The exercise => Repeat the lines of the material below word for word, starting with the line that contains "How do I perform: Show" and going on through the line that contains "995x501 pixels.".

Data supplied =>
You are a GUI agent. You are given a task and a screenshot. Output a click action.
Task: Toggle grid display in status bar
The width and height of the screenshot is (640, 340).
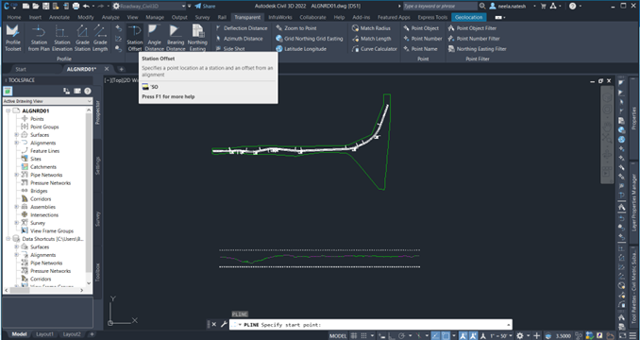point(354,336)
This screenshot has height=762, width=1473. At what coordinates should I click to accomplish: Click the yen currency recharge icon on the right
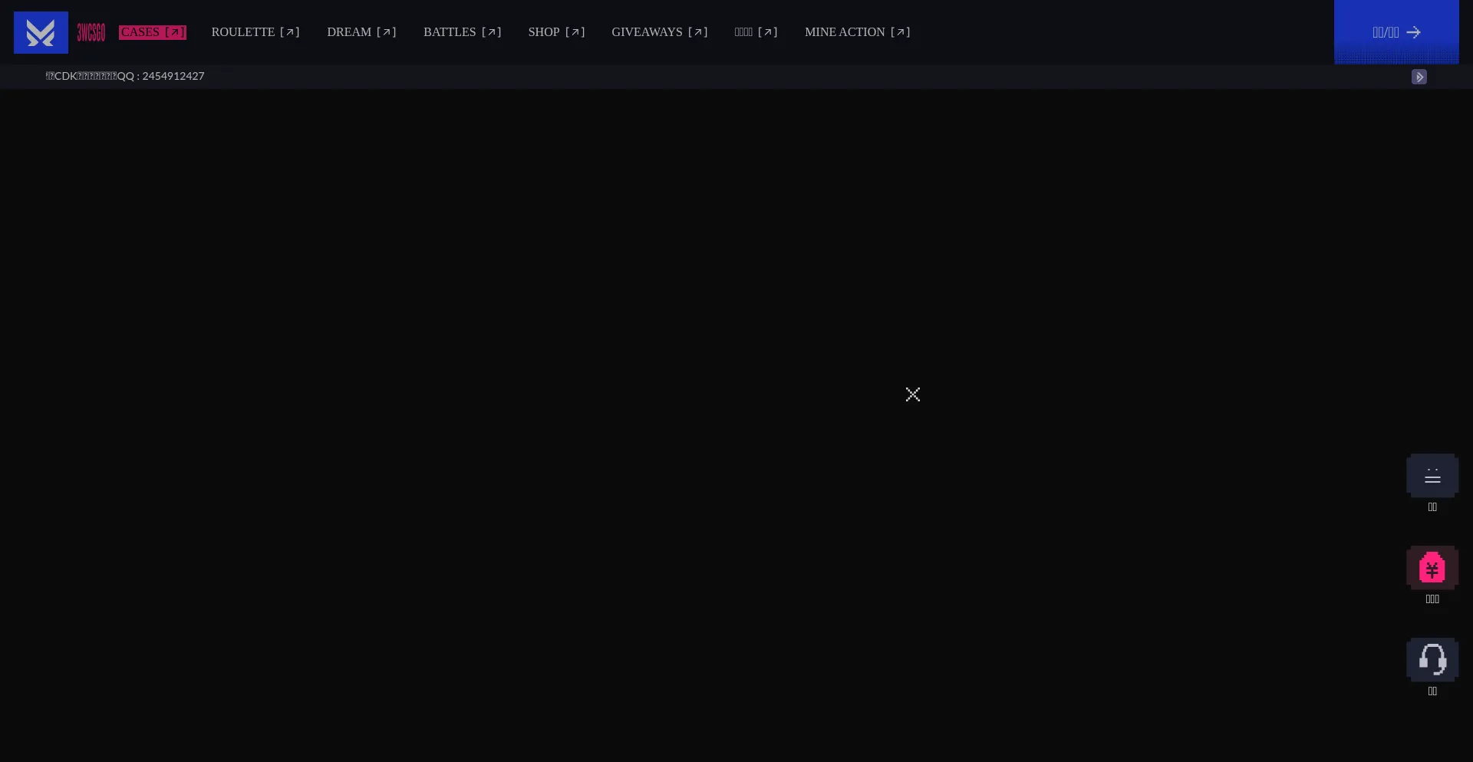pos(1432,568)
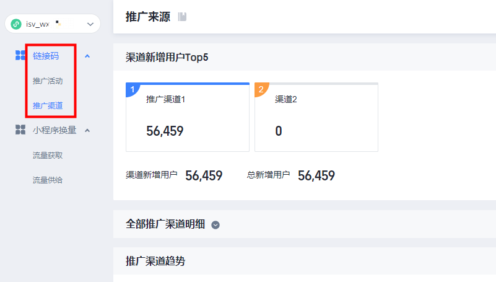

...

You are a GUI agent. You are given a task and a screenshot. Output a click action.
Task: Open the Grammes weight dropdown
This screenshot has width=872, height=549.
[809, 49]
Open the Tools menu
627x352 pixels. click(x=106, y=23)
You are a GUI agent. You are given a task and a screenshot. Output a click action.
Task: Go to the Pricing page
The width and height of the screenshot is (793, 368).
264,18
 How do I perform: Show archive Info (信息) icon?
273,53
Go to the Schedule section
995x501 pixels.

Solution to this task =>
 How do I perform: Show archive Info (信息) icon?
273,53
Go to the Schedule section
995x501 pixels.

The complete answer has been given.